Got that? No consultation of Aristotle, Cicero, the Bible, the Fathers, and great Christian educators of history. Only Sayers. This is not serious criticism; this is a guy who got irritated by something and decided to let it show. Since he did not supply anything to document his claim, let me wonder out loud why the students at Logos School don’t read anything by Sayers, but who do read Homer, and Sophocles, and Ovid, and that’s just one class. Let me muse about New St. Andrews history colloquium, which is built around Herodotus and Thucydides, again just one class. Allow me to clear my throat and modestly nod at the Omnibus curriculum, which takes students through six massive volumes of hundreds of ancient, medieval and modern books and plays — Scripture, Shakespeare, Chaucer, Homer, Herodotus, Plutarch, Euclid, Plato, Aristotle, Virgil, Thucy . . . oh, never mind . Out of the six volumes, only one of books read is by Sayers (The Nine Tailors), which we perhaps ought not to have done, but we could not contain our unbridled and monomanaical fanaticism for all things Sayers.

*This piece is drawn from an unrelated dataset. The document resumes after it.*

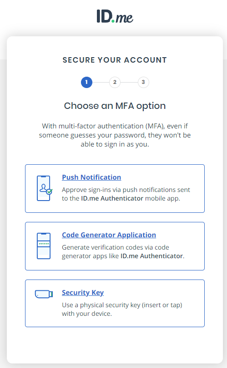Choose the Security Key option card

[115, 303]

In short, for anyone familiar with the topics at ACCS conferences, the footnotes in our books, and the curricula in our schools, Michael appears to be a perpilocutionist.

So what gives? Where is this critique coming from, besides thin air? Referring to John Henry Newman (whom we respect as a scholar and educator, incidentally, as a theologian, not so much), Michael says this:

“He was a leader of the Oxford Movement, which was was [sic] probably the holiest and most excellent activity ever undertaken at the university.”

The Oxford Movement was actually a staging area for cagey Protestants trying to get maneuvering room before they poped,  but we shall let that go for the present. This critique appears to be just sour grapes from someone who doesn’t like the fact that a large number of evangelical Protestants have taken up the task of trying to recover classical Christian education. Didn’t fit the narrative.